Provided data:
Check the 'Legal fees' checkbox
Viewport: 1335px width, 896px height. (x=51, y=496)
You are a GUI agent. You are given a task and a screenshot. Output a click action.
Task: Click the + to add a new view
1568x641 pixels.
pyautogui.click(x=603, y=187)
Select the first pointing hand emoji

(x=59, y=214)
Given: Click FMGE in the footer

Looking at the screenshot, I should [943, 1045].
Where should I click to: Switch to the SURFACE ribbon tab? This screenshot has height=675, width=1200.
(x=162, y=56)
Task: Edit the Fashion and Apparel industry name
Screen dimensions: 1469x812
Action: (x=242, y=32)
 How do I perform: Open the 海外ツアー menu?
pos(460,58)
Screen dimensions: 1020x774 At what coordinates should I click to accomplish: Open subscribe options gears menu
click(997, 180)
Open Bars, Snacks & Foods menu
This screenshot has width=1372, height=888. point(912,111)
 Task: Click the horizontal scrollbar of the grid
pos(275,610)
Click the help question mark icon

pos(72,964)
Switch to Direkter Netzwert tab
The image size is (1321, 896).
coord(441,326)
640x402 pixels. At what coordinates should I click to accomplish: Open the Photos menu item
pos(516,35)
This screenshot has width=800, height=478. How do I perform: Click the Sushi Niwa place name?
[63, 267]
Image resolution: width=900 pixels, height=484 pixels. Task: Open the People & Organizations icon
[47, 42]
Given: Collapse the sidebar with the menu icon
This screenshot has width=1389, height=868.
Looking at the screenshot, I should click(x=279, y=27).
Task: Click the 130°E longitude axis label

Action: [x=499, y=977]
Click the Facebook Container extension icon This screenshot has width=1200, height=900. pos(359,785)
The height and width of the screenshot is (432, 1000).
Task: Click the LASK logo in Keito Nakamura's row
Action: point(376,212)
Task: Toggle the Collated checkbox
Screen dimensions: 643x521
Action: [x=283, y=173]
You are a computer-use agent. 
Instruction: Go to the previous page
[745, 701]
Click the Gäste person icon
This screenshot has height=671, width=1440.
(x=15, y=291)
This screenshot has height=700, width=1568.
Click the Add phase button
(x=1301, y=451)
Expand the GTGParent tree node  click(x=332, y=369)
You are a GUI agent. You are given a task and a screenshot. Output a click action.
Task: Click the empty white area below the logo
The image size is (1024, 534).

What the exercise asks:
Retype every one of the entries above exactly as they appear, line for line.

Reply to the exercise:
Check the 'Legal fees' checkbox
Viewport: 1335px width, 896px height. (x=51, y=496)
You are a GUI agent. You are given a task and a screenshot. Output a click action.
Task: Click the + to add a new view
1568x641 pixels.
pyautogui.click(x=603, y=187)
Select the first pointing hand emoji

(x=59, y=214)
Given: Click FMGE in the footer

Looking at the screenshot, I should [943, 1045].
Where should I click to: Switch to the SURFACE ribbon tab? This screenshot has height=675, width=1200.
(x=162, y=56)
Task: Edit the Fashion and Apparel industry name
Screen dimensions: 1469x812
Action: (x=242, y=32)
 How do I perform: Open the 海外ツアー menu?
pos(460,58)
Screen dimensions: 1020x774 At what coordinates should I click to accomplish: Open subscribe options gears menu
click(997, 180)
Open Bars, Snacks & Foods menu
This screenshot has width=1372, height=888. point(912,111)
 Task: Click the horizontal scrollbar of the grid
pos(275,610)
Click the help question mark icon

pos(72,964)
Switch to Direkter Netzwert tab
The image size is (1321, 896).
coord(441,326)
640x402 pixels. At what coordinates should I click to accomplish: Open the Photos menu item
pos(516,35)
This screenshot has width=800, height=478. How do I perform: Click the Sushi Niwa place name?
[63, 267]
Image resolution: width=900 pixels, height=484 pixels. Task: Open the People & Organizations icon
[47, 42]
Given: Collapse the sidebar with the menu icon
This screenshot has width=1389, height=868.
Looking at the screenshot, I should click(x=279, y=27).
Task: Click the 130°E longitude axis label

Action: [x=499, y=977]
Click the Facebook Container extension icon This screenshot has width=1200, height=900. pos(359,785)
The height and width of the screenshot is (432, 1000).
Task: Click the LASK logo in Keito Nakamura's row
Action: point(376,212)
Task: Toggle the Collated checkbox
Screen dimensions: 643x521
Action: [x=283, y=173]
You are a computer-use agent. 
Instruction: Go to the previous page
[745, 701]
Click the Gäste person icon
This screenshot has height=671, width=1440.
(x=15, y=291)
This screenshot has height=700, width=1568.
Click the Add phase button
(x=1301, y=451)
Expand the GTGParent tree node  click(x=332, y=369)
You are a GUI agent. You are given a task and a screenshot. Output a click action.
Task: Click the empty white area below the logo
The image size is (1024, 534).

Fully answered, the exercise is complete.